Please rewrite the announcement between "EM&T’s business is" and "a sustainable future.", inclusive, substituting "resilient future" for "sustainable future".

Given passage:
----
Welsbach Technology Metals Acquisition Corp. (“WTMA”) Announces Successful Approval for its Business Combination with Evolution Metals LLC (“EM”) from the Extraordinary General Meeting of Stockholders on June 26, 2025

 

Important milestone to bring to the US capital markets a fully integrated, fully operational critical minerals and materials (CMM) supply chain that is independent of China

 

Chicago, IL and St. Louis, MO, June 26, 2025 (GLOBE NEWSWIRE) -- Welsbach Technology Metals Acquisition Corp. (OTC: WTMA), a publicly traded special purpose acquisition company, today announced the successful approval from its extraordinary general meeting (“ Business Combination EGM”) of stockholders for its Business Combination with Evolution Metals LLC (“EM”), dedicated to bringing to the US capital markets a secure, reliable global supply chain for critical minerals and materials (“CMM”) that is independent of China.

 

Through the Business Combination, WTMA and EM expect to acquire, scale and integrate five operating companies: (1) bonded magnet manufacturing; (2) sintered magnet manufacturing; (3) magnet metals and alloy production; (4) Li-ion battery recycling; and (5) smart machine design and automation. Upon closing, the combined company will be renamed Evolution Metals & Technologies Corp. (“EM&T”) and expects to trade on Nasdaq under the symbol EMAT.

 

EM&T’s business is to leverage advanced technologies such as robotics and artificial intelligence (AI) to provide integrated midstream and downstream CMM recycling and processing of oxides, metals, magnet alloys, battery materials, and rare earth magnets for key industries including, but not limited to, the automotive, aerospace, defense, healthcare, high tech, consumer electronics and appliances, and renewable energy industries, while driving a sustainable future.

 

“Today’s stockholder approval marks a transformative milestone in our journey to identify a vertically integrated and geopolitically independent supply chain for critical minerals and materials.” said Daniel Mamadou, CEO of WTMA. “Our merger with Evolution Metals represents not only a strategic alignment of values and vision, but also a decisive step toward delivering long-term value for our stakeholders. We are proud to join forces with Evolution Metals, who shares our commitment to sustainability, innovation, and industrial resilience in an increasingly complex global environment.”
----
Provided records:

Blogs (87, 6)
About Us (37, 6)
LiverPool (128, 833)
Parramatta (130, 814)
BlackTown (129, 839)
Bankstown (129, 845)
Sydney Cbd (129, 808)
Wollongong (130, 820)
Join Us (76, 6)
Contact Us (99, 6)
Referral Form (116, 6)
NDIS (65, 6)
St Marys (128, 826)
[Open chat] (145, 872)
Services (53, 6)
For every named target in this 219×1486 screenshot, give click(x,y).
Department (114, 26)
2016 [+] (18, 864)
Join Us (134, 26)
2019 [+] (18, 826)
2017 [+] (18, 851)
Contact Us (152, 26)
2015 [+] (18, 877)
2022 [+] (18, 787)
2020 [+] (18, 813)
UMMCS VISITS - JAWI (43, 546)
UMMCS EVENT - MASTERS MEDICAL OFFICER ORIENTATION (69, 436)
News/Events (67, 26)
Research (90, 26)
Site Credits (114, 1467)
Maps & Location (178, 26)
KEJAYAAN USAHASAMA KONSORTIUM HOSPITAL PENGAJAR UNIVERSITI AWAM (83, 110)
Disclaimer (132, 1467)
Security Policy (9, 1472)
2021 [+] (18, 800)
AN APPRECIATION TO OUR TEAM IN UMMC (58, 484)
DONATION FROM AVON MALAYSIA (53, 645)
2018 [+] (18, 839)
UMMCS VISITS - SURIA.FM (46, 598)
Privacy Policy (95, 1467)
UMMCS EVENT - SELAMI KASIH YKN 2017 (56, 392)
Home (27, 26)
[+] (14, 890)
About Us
----
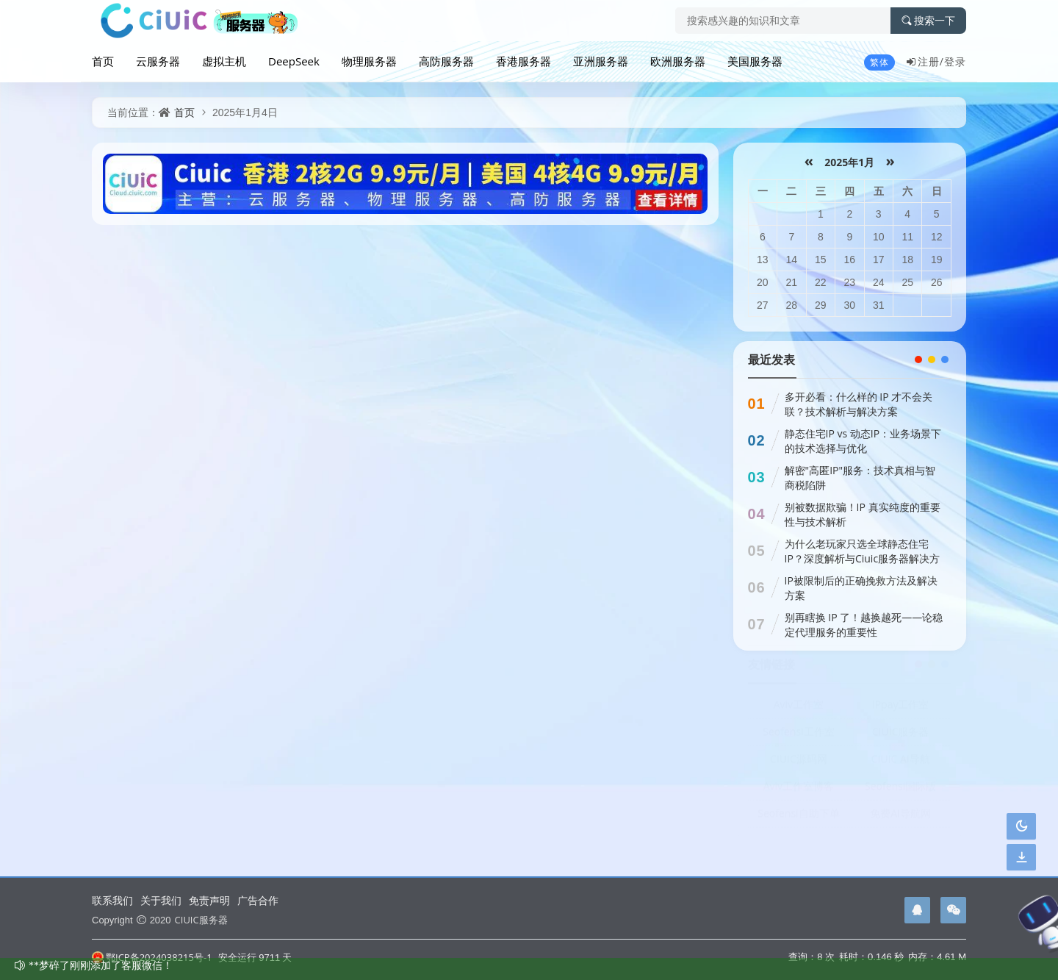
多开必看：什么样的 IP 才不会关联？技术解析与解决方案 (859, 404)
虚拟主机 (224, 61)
----
Solution to this exercise:
EM&T’s business is to leverage advanced technologies such as robotics and artificial intelligence (AI) to provide integrated midstream and downstream CMM recycling and processing of oxides, metals, magnet alloys, battery materials, and rare earth magnets for key industries including, but not limited to, the automotive, aerospace, defense, healthcare, high tech, consumer electronics and appliances, and renewable energy industries, while driving a resilient future.